* **WHAT YOU NEED TO DO**: The line containing "You are a computer-use agent. Screen dimensions: 1280x718" marks the end: quote every line from the start of the records below through it, word for word.

-- Opening Marker --

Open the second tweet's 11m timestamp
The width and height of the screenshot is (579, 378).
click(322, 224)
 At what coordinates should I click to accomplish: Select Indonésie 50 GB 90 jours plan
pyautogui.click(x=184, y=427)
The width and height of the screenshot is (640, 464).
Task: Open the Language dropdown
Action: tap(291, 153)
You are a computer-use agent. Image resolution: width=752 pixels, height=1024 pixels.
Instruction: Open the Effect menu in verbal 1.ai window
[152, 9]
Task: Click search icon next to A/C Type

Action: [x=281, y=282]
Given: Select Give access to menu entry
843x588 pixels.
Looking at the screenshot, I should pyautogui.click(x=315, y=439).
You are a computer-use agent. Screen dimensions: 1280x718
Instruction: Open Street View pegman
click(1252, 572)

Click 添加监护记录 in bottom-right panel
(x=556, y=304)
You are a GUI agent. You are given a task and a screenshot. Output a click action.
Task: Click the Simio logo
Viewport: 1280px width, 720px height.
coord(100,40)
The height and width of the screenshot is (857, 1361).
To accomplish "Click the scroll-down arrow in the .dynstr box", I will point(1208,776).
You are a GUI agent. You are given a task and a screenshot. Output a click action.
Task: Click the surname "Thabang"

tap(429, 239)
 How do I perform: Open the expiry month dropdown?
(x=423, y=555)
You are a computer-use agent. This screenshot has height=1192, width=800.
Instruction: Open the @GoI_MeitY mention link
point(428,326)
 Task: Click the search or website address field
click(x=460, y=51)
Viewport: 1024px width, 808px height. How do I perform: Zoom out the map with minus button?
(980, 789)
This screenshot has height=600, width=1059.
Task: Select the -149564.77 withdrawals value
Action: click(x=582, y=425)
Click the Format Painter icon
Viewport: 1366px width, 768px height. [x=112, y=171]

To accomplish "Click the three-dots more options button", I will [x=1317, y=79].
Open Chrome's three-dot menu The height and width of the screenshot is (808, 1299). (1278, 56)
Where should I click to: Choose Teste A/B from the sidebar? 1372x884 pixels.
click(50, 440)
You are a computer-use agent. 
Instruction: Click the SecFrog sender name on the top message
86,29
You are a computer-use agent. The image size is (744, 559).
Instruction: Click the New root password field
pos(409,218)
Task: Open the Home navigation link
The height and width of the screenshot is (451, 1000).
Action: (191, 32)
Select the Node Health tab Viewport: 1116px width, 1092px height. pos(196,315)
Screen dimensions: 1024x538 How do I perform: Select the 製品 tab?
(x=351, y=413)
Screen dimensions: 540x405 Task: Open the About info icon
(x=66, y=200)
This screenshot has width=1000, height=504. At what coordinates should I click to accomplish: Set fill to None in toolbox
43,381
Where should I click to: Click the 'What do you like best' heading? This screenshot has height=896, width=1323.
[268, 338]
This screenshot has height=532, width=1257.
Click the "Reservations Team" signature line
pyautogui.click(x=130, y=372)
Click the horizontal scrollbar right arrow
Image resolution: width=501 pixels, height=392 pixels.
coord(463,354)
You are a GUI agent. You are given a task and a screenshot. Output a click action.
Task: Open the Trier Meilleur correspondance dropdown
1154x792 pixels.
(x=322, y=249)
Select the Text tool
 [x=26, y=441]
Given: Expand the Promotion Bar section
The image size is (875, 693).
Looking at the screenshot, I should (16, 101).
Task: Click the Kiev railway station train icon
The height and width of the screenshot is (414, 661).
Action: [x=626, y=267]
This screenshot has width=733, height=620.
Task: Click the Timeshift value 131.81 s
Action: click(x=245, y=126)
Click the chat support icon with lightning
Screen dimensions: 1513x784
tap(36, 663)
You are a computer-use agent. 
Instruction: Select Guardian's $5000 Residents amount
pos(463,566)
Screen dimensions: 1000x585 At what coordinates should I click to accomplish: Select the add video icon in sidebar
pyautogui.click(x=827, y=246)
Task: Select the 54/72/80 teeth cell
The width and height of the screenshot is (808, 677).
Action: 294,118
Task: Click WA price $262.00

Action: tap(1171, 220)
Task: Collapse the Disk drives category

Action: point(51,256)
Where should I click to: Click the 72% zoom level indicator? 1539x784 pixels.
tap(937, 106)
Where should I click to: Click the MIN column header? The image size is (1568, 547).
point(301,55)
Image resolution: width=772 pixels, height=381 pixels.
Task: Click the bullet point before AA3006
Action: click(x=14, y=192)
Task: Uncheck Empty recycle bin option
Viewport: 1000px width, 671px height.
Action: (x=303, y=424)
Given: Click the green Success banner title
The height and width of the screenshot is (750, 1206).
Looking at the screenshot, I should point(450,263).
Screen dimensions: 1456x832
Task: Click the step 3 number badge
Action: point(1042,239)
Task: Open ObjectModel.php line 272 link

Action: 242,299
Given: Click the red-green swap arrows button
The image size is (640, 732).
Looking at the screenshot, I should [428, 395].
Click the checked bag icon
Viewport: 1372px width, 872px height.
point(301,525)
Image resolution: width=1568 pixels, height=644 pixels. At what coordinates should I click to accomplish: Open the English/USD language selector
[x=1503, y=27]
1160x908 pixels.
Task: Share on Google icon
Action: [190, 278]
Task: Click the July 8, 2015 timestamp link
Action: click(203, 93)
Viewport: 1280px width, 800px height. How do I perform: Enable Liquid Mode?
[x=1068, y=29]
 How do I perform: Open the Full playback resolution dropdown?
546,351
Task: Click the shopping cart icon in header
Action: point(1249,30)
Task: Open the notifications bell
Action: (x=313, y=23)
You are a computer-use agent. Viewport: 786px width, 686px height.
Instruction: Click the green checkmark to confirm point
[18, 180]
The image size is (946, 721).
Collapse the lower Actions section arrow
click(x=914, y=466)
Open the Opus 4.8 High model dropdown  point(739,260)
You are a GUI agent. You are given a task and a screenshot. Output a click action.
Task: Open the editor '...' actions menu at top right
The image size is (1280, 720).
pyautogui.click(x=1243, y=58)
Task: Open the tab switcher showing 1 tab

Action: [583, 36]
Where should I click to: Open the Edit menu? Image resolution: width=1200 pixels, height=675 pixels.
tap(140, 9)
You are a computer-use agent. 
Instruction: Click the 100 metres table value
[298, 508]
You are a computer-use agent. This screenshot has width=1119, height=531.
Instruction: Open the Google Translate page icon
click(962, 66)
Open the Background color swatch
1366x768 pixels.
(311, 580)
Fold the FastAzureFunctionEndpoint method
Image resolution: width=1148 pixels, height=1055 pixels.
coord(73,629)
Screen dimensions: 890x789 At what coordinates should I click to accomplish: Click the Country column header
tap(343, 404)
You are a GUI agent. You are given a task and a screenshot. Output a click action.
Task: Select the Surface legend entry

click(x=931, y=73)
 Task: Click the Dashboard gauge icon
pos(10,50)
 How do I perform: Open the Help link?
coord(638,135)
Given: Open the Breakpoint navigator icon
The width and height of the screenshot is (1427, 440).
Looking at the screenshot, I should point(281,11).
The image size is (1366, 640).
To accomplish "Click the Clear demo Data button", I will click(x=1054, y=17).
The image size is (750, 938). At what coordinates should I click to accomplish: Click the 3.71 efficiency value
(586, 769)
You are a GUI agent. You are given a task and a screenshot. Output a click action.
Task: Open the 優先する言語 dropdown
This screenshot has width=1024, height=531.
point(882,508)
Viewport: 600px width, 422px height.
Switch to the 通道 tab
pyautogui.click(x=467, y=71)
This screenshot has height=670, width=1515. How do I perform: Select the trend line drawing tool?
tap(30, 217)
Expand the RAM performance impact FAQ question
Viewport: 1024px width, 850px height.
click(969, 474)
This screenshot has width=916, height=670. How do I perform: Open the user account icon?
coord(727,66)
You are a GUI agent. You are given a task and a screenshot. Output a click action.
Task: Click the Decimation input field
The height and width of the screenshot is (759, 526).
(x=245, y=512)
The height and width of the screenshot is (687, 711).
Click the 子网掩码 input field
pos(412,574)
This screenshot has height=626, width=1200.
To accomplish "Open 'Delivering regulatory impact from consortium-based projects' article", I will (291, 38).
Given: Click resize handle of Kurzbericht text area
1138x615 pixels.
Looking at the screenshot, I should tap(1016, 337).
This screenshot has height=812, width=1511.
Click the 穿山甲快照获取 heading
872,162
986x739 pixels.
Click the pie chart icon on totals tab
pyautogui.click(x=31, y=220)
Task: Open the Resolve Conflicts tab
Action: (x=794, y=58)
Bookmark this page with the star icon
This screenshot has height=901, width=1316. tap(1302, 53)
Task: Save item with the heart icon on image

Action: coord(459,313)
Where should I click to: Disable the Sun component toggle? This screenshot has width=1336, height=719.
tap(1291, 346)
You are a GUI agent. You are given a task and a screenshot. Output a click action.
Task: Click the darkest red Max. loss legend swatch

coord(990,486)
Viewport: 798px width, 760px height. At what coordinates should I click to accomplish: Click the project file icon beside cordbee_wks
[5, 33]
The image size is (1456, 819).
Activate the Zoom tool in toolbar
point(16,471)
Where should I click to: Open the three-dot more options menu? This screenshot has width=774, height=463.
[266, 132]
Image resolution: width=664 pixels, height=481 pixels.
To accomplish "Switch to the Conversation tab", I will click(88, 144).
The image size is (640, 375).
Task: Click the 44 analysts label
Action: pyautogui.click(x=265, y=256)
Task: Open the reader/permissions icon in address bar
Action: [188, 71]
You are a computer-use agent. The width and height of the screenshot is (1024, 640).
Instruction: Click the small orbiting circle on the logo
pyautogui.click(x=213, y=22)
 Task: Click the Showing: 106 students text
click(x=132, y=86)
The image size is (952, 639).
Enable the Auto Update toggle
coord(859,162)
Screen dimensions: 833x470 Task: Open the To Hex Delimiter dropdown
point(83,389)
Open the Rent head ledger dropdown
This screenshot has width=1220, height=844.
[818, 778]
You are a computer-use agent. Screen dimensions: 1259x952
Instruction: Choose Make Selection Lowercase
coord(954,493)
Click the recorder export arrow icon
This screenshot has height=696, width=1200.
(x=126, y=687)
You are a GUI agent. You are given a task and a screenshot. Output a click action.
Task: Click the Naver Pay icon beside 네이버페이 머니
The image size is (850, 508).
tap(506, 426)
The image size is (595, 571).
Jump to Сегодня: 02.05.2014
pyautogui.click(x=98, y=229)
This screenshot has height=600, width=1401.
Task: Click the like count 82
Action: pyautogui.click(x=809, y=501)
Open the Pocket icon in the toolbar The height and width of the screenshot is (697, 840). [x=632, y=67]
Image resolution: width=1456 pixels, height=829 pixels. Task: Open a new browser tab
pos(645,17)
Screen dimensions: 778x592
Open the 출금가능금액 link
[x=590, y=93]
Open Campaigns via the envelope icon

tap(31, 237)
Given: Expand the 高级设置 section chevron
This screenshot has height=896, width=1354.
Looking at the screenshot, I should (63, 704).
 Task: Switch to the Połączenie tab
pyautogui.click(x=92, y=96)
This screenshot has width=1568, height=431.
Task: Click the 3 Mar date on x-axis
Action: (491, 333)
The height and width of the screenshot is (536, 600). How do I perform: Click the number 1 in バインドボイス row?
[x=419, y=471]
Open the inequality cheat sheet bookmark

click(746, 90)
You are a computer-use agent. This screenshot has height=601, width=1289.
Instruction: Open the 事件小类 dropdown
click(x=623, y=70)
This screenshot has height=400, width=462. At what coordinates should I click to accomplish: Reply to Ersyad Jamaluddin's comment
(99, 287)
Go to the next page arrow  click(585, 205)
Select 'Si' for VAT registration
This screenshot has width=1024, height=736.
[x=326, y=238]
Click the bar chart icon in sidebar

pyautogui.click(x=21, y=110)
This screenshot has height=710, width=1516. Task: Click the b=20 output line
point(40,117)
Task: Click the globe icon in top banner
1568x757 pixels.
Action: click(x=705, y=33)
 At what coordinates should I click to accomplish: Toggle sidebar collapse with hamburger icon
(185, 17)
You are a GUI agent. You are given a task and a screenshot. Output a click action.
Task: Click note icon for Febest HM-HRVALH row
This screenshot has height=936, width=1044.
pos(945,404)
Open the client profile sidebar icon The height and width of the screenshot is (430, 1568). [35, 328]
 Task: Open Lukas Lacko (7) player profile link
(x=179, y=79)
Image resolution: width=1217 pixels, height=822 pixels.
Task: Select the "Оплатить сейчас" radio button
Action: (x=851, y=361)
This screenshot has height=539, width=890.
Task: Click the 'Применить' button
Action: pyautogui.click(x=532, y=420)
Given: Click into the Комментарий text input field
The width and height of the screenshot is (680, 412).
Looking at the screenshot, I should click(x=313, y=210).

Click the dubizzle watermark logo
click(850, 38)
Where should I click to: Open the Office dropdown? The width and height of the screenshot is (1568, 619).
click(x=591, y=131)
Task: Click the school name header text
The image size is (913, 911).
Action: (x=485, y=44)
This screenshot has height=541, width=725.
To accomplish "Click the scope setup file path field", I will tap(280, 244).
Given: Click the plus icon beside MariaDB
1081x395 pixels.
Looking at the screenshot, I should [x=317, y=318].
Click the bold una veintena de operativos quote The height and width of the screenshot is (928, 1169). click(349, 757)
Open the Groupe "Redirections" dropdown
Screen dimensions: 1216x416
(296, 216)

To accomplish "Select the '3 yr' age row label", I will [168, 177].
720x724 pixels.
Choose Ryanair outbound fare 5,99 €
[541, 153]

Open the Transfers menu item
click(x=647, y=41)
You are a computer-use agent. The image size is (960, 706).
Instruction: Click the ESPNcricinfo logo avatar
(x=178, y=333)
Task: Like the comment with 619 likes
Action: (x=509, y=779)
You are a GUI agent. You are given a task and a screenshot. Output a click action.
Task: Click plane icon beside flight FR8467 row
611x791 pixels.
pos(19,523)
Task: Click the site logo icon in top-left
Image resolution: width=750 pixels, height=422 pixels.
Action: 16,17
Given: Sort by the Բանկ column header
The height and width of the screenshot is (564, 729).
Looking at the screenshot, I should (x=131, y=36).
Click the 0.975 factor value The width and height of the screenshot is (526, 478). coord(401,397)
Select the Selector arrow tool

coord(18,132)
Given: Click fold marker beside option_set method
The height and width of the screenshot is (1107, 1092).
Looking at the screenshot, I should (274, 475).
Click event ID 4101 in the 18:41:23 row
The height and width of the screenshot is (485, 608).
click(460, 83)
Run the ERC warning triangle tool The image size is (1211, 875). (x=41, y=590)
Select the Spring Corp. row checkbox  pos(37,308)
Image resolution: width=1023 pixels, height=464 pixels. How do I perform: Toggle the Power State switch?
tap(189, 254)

-- Closing Marker --

* **YOUR SOLUTION**:
Open the second tweet's 11m timestamp
The width and height of the screenshot is (579, 378).
click(322, 224)
 At what coordinates should I click to accomplish: Select Indonésie 50 GB 90 jours plan
pyautogui.click(x=184, y=427)
The width and height of the screenshot is (640, 464).
Task: Open the Language dropdown
Action: tap(291, 153)
You are a computer-use agent. Image resolution: width=752 pixels, height=1024 pixels.
Instruction: Open the Effect menu in verbal 1.ai window
[152, 9]
Task: Click search icon next to A/C Type

Action: [x=281, y=282]
Given: Select Give access to menu entry
843x588 pixels.
Looking at the screenshot, I should pyautogui.click(x=315, y=439).
You are a computer-use agent. Screen dimensions: 1280x718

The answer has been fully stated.